India is the second most populated country in the world and according to Citigroup, its GDP is expected to grow around 5.7%-6.2% in FY14. For a new normal, that is still impressive! Although, the country’s reputation had been tarnished and India was lately in the news for wrong reasons — widespread corruption and weak government policies — it is still attracting a lot of attention lately. Why?
Due to continued high inflation, the Reserve Bank of India (RBI) had kept the interest rates pretty high, which eventually hampered its growth. This, coupled with poor policy-making by the government, led to the depreciation of its currency by almost 30% in just 6 months.
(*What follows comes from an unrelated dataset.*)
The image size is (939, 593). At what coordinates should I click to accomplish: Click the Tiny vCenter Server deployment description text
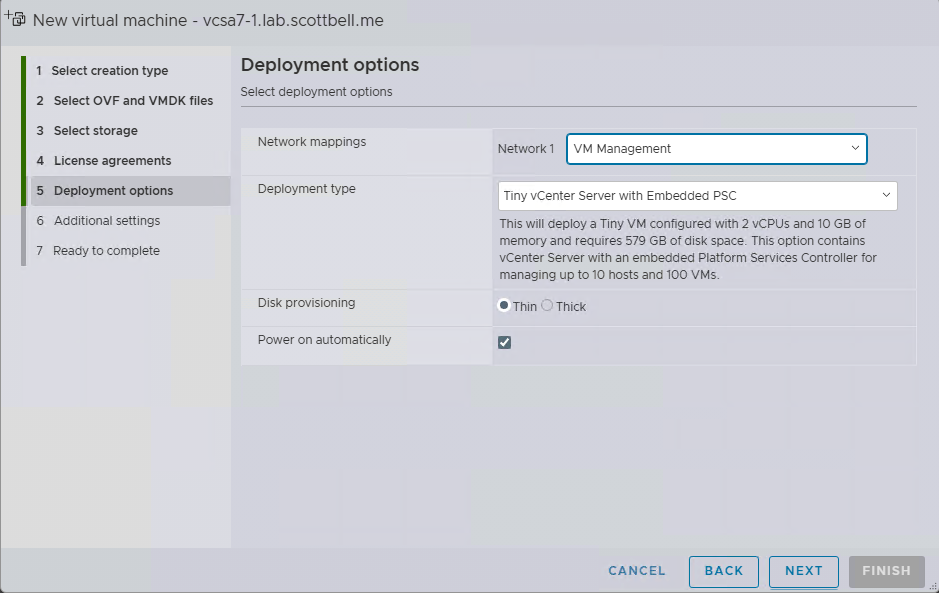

But now, both the Indian government and the RBI believe that it is high time, and crucial policy changes are necessary. RBI has been cutting the interest rates, and recently cut the Cash Reserve Ratio (CRR) and Repo rate by 25bps each. The Indian government also raised the FDI limit in retail to 49%, in addition to many policy decisions recently.
Moreover, its inflation is at its 38-month low, and we can safely expect more interest rate cuts. This extra liquidity with Indian banks would trickle down in the economy, in the form of commercial and retail loans, which would eventually fatten the net interest income of Indian banks like HDFC Bank Limited (ADR) (NYSE:HDB) and ICICI Bank Limited (ADR) (NYSE:IBN), which have been consistently reporting stellar numbers.
Small is Big!
(comparative stock returns over the last 10 years)
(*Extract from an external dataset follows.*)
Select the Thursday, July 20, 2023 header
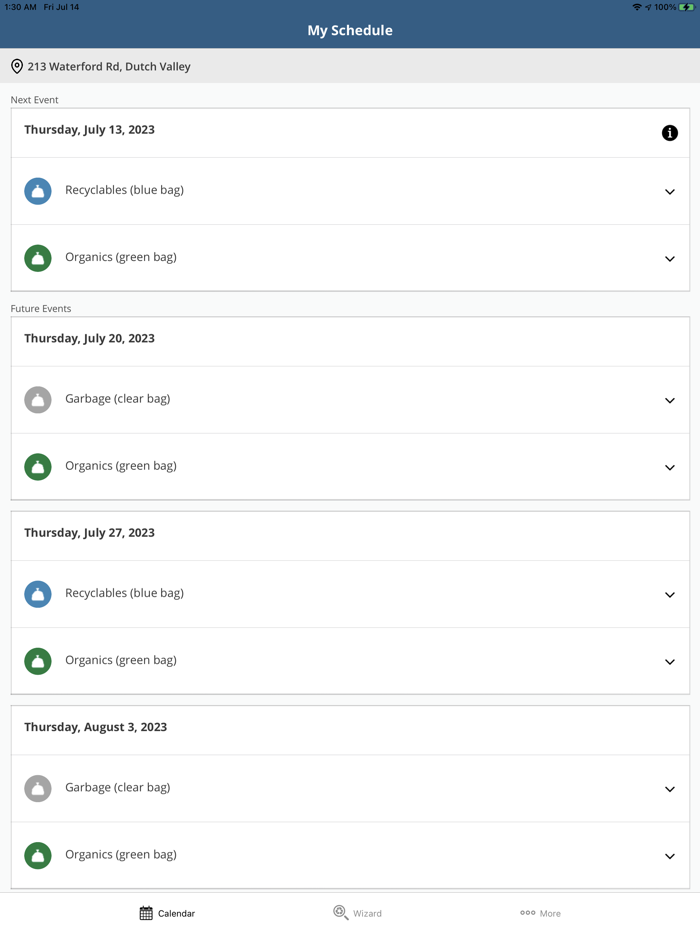The width and height of the screenshot is (700, 934). pos(89,339)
Although, both HDFC Bank and ICICI Bank are relatively small, it is their smaller size that allows them to grow at a rapid pace. Let’s compare the metrics of HDFC and ICICI along with biggies like Goldman Sachs Group, Inc. (NYSE:GS), Wells Fargo & Company (NYSE:WFC) and U.S. Bancorp (NYSE:USB).
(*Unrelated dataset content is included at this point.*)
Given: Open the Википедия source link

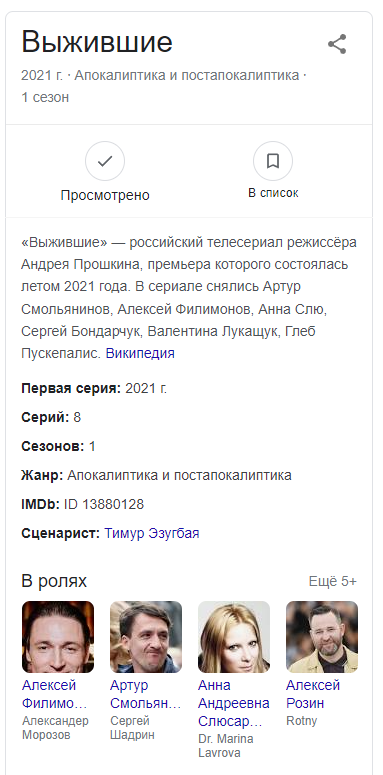Looking at the screenshot, I should click(x=140, y=353).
|Bank||Goldman Sachs||Wells Fargo||US Bancorp||HDFC Bank||ICICI Bank|
|Annual Net Income||$4.44 billion||$15.86 billion||$4.87 billion||$0.977 billion||$1.366 billion|
|Net Profit Margin||17.94%||22.5%||27.36%||30.49%||14.95%|
|5-yr. EPS growth est.||6.91%||8.94%||10.33%||30%||17%|
(Source: Yahoo Finance, Finviz)
From the table, it’s not hard to conclude that HDFC Bank is clearly the pick. Not only does it enjoy the highest net margins, but it also sports the lowest debt/equity ratio, even less than the conservative Wells Fargo. Additionally HDFC Bank enjoys the highest ROE in the industry, and analysts estimate its EPS to expand by 30% for the next 5 years. This means in 5 years a $1,000 would turn into $3,712.
However ICICI Bank loses its luster due to high debt/equity ratio and mediocre net margins. Moreover, it has the least returns on equity, and its shares appear to be overvalued.